La pandémie et les mesures sanitaires ont propulsé le déploiement et la multiplication des boutiques en ligne des marchés publics québécois, mais après deux ans, ce virage numérique a subi certains écueils. Quels sont les constats après deux ans de pandémie ?

Comme plusieurs marchés publics au Québec, le Marché public de Rimouski avait amorcé un virage numérique pour vendre ses produits en ligne durant la pandémie. Après s’être associé avec le marché numérique Le Maturin pour sa mise en marché virtuelle, une initiative provinciale portée par l’Association des marchés publics du Québec (AMPQ), le Marché public de Rimouski avait finalement créé sa propre boutique en ligne sur la plateforme Locavora.

Récemment, il a toutefois annoncé qu’il s’associait avec la plateforme de vente en ligne La Corde d’achat à Rimouski, pour la vente de ses produits locaux entre les saisons d’ouverture du marché.

Cette annonce signifie que le marché délaisse sa propre boutique en ligne créée durant la pandémie, ainsi que la gestion de la vente en ligne.

Le défi de la vente en ligne

« L’achat en ligne, c’est un monde, ce n’est pas toujours simple. Ç’a été vraiment propulsé par la pandémie parce que le monde était enfermé chez eux, mais ça reste que c’est quand même complexe d’aller chercher une clientèle, de la maintenir, de vraiment faire de la bonne rétention de la clientèle pour l’achat en ligne », explique Sophie Rioux, coordonnatrice du Marché public de Rimouski.

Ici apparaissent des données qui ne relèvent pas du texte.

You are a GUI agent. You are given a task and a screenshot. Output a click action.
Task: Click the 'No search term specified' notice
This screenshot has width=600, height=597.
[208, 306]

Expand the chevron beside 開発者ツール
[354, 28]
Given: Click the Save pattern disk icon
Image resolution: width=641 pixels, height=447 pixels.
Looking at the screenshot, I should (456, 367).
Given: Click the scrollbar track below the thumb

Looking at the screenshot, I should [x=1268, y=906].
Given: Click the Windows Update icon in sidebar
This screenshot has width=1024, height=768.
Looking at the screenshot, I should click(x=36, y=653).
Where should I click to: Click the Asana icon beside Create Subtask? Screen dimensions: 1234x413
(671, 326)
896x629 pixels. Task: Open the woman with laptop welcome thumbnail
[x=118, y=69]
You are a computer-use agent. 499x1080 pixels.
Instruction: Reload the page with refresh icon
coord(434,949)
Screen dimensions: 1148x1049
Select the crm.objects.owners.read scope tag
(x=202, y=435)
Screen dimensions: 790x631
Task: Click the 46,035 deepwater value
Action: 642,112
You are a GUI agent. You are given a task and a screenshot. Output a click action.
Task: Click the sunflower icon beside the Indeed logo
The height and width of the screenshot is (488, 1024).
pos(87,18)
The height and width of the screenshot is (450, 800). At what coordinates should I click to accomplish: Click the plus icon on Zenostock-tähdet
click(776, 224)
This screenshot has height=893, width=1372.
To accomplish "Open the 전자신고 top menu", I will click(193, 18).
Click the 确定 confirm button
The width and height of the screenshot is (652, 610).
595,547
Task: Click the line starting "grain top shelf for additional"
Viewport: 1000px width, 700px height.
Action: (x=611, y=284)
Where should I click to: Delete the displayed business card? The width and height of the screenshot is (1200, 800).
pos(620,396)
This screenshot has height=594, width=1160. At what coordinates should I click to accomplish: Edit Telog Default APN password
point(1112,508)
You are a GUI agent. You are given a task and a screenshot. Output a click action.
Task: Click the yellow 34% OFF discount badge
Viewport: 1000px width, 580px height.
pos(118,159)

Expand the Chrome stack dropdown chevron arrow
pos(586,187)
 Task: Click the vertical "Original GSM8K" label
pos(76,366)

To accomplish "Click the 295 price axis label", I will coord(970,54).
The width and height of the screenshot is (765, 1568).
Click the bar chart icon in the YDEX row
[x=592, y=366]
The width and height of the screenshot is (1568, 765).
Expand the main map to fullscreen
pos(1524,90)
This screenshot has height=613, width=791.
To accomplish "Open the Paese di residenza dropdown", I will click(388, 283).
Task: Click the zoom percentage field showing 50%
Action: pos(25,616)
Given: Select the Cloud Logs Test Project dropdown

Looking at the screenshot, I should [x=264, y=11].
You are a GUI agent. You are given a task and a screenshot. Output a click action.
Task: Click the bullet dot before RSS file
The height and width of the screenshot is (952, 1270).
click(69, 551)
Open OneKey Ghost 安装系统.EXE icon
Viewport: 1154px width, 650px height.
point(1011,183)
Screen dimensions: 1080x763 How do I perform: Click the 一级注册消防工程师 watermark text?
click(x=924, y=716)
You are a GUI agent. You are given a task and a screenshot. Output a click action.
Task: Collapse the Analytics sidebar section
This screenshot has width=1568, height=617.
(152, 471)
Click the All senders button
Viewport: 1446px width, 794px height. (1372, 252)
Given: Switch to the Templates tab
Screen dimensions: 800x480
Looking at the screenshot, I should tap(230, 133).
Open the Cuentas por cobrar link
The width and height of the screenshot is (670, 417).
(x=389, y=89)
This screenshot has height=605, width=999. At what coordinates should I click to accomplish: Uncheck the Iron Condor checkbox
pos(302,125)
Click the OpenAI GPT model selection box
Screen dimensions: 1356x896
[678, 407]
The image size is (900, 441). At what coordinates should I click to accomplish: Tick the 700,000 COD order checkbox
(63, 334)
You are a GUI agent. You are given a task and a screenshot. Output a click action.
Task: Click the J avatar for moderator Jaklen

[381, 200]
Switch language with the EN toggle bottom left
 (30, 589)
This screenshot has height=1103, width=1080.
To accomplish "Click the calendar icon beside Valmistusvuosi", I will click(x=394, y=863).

La fermeture de la boutique en ligne fait suite au constat que la gestion d’une plateforme de vente en ligne représentait un trop gros engagement pour l’unique ressource qui travaille au Marché public de Rimouski. En parallèle, il y avait aussi La Corde d’achat, une boutique en ligne qui existe depuis huit ans et qui regroupait déjà des producteurs membres du Marché public de Rimouski.

S’associer au lieu de se multiplier

Avec la multiplication des boutiques en ligne, « il faut que tu proposes quelque chose de vraiment intéressant » pour avoir une bonne rétention de la clientèle, constate Sophie Rioux.

Pour les consommateurs, « Quand tu as huit plateformes dans lesquelles tu peux parcourir, à un moment, tu te tannes. C’est comme du magasinage, faire huit magasins pour trouver des affaires, à un moment donné, tu aimes quand tout est dans un : c’est ça qu’Amazon a créé », ajoute la coordonnatrice du marché.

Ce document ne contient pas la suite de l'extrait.